Supplied text:
It’s the choice between educating the minds of today’s youth, and trying to find daycare for your own. This year alone a number of McNary High School staff have become new parents, except now these young educators find themselves in the middle of a daycare crisis.
Daycare prices are rising and child care staff are decreasing, working parents everywhere are struggling to find affordable daycare options for their children. Fourteen staff members at McNary High School are now facing this dilemma, and McNary Principal Erik Jespersen is trying to create a solution: a new child care center.
“I started noticing that we were facing a crisis, where I potentially might start losing employees because they don’t have anywhere to put their kids,” Jespersen said.
His idea is to create a childcare center for McNary staff members, where a new Career Technology Education (CTE) program would take place as well to teach students about Early Childhood Education. This way McNary staff would have a place for their children, and students could get another CTE learning opportunity.
Jespersen is looking to model programs that already exist in the state. Seventeen staff members at McNary said they would be on board with Jespersen’s plan. Though in the conceptual stage, Jespersen’s main focus is a child care center just for school staff children, with the age range being infants.

What to do:
A) In the McNary child care article, how many McNary staff members said they would support Jespersen's plan?
B) Reproduce the stretch of the McNary child care article that opens with "It’s the choice" and closes with "child care center.".
C) Write what comes next in the McNary child care article, picking up after its final sentence.

Available data:
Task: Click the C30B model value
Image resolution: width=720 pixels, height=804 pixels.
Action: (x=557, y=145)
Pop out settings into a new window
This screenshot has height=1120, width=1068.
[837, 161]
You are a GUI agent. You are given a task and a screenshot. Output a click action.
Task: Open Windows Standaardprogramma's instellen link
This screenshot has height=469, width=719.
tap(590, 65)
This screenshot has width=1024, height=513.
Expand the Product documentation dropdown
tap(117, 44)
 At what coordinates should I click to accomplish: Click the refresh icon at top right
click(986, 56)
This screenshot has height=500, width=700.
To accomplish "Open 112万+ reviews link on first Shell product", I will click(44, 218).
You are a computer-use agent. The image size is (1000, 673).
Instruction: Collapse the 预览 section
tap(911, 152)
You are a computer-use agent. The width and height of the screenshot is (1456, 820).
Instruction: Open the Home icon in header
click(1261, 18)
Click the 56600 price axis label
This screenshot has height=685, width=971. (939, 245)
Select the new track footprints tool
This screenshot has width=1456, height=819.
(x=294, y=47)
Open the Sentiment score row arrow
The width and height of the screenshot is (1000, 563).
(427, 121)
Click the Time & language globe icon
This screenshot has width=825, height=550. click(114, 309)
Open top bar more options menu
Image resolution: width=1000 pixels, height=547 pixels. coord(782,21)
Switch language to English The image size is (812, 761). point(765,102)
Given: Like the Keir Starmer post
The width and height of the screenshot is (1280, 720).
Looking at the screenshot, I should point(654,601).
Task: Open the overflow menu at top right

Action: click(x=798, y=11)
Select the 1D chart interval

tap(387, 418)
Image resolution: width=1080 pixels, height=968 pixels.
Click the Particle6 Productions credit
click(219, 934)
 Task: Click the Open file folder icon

Exercise answers:
A) Seventeen staff members.

B)
It’s the choice between educating the minds of today’s youth, and trying to find daycare for your own. This year alone a number of McNary High School staff have become new parents, except now these young educators find themselves in the middle of a daycare crisis.
Daycare prices are rising and child care staff are decreasing, working parents everywhere are struggling to find affordable daycare options for their children. Fourteen staff members at McNary High School are now facing this dilemma, and McNary Principal Erik Jespersen is trying to create a solution: a new child care center.

C)
“The most challenging aspects of daycare are the children that are zero to six months,” he said. “That’s where the crisis is.”
Jespersen’s ideal vision would have the center on McNary grounds.
“It became abundantly clear that wasn’t going to be possible,” Jespersen said, but he didn’t give up. McNary just didn’t have the space needed for child care.
To get a program like this going, Jespersen has a lot of phone calls to make.
He at first reached out to multiple other schools around the state such as Willamette High School, Roseburg High School, McMinnville High School and more who have similar programs when it comes to child care.
From there Jespersen called around to local churches and businesses, anyone who had the space and would be interested in partnering with the school. Unfortunately those options also weren’t feasible.
“It’s just been a grind, just grinding it in trying to figure it out” he said.
So far in this conceptual stage, it seems that Jespersen will have to potentially partner with a local university and organizations that work with child care.
“We might be able to bridge all of these groups together to create an option,” he said. “I’m still trying, but we haven’t gotten there yet.”
The child care center will most likely not be in Keizer, but instead in Salem. Jespersen says that if they start to look at a more centralized location in the school district the program could become something where high school age students from all six comprehensive high schools come to work together.
Jespersen sees the shortage in child care as another consequence from the COVID pandemic. When COVID hit, most daycare options went away. Coming back from the pandemic, many infant daycare options never returned.
“Now we have these new parents that don’t have space for their children,” Jespersen said.
When it comes to this program, Jespersen hardly sees any downside.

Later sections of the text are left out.